构建电影推荐系统是了解协同过滤算法的一种好方法。可以使用公共电影数据集,例如这个数据集. 您也可以使用Python中的Scikit Learn库来实现。

import pandas as pd
from sklearn.decomposition import TruncatedSVD
from sklearn.metrics import pairwise_distances

# Data loading and preprocessing
movies = pd.read_csv('movies.csv')
ratings = pd.read_csv('ratings.csv')
rating_count = pd.DataFrame(ratings.groupby('movieId')['rating'].count())
rating_count.columns = ['count_rating']
rating_count = rating_count.sort_values('count_rating', ascending=False)
popular_movies = rating_count.head(50).index.tolist()
movie_filter = ratings.movieId.isin(popular_movies).values
movie_user_mat = ratings[movie_filter].pivot_table(index='movieId', columns='userId', values='rating').fillna(0)

# Model training
model = TruncatedSVD(n_components=16, random_state=42)
model.fit(movie_user_mat)

# Function to get similar movies
def similar_movies(movie_id, num_of_movies=10):
    movie_index = movies[movies['movieId'] == movie_id].index.tolist()[0]
    movie_row = model.components_[movie_index]
    dists = pairwise_distances(model.components_, [movie_row])
    indices = dists.argsort(axis=0)
    similar_movie_indexes = indices[:num_of_movies].flatten().tolist()
    movies_data = []
    for index in similar_movie_indexes:
        movie_id = movie_user_mat.index[index]
        movie_title = movies[movies['movieId'] == movie_id]['title'].tolist()[0]
        movie_genres = movies[movies['movieId'] == movie_id]['genres'].tolist()[0]
        movies_data.append({'movie_id': movie_id, 'title': movie_title, 'genres': movie_genres})
    return pd.DataFrame(movies_data)

# Retrieve the top 10 movie recommendations for the movie with the ID of 1
similar_movies(1, 10)
5. 波士顿房价预测

构建房价预测模型是理解回归算法的一种好方法。
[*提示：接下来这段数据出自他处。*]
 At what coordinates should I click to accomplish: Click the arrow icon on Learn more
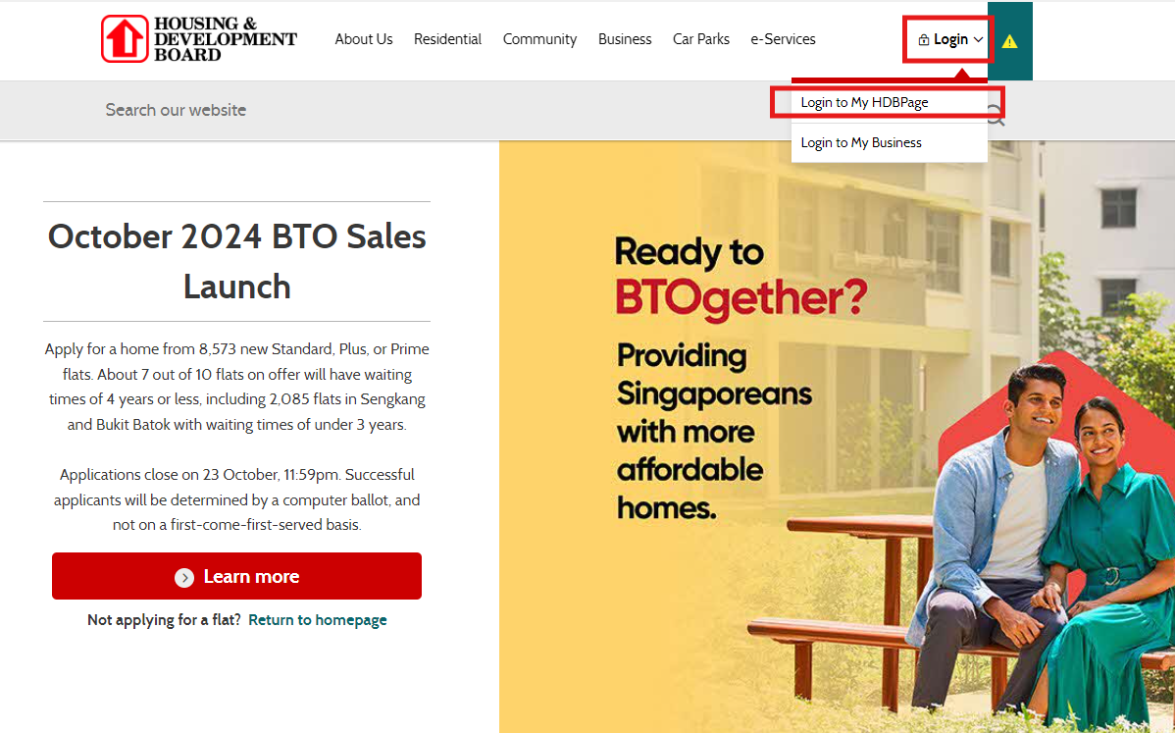[x=184, y=577]
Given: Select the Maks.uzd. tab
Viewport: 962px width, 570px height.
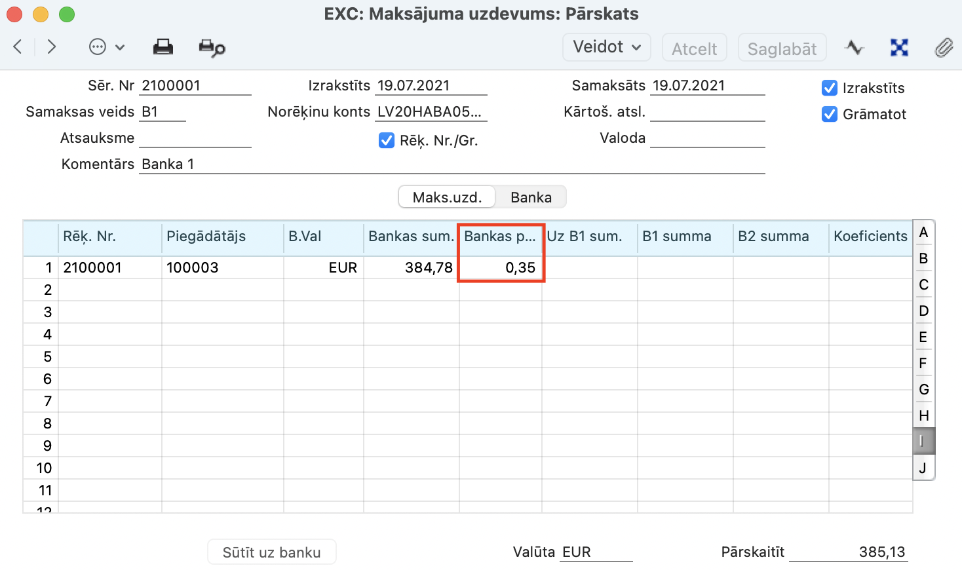Looking at the screenshot, I should pos(447,197).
可以使用公共波士顿房价数据集,例如这个数据集.. 您也可以使用Python中的Scikit Learn库来实现。

import pandas as pd
from sklearn.datasets import load_boston
from sklearn.linear_model import LinearRegression
from sklearn.metrics import mean_squared_error, r2_score
from sklearn.model_selection import train_test_split

# Data loading
boston = load_boston()
X = pd.DataFrame(boston.data, columns=boston.feature_names)
y = pd.DataFrame(boston.target, columns=["MEDV"])

# Data splitting
X_train, X_test, y_train, y_test = train_test_split(X, y, test_size=0.33)

# Model training
regr = LinearRegression()
regr.fit(X_train, y_train)

# Model testing
y_pred = regr.predict(X_test)
print('Coefficients:', regr.coef_)
print('Mean squared error:', mean_squared_error(y_test, y_pred))
print('R2 score:', r2_score(y_test, y_pred))

上面是五个初学者可以实现的机器学习项目。每个项目都可以让你了解机器学习的某个方面,以便在以后的学习中更加深入。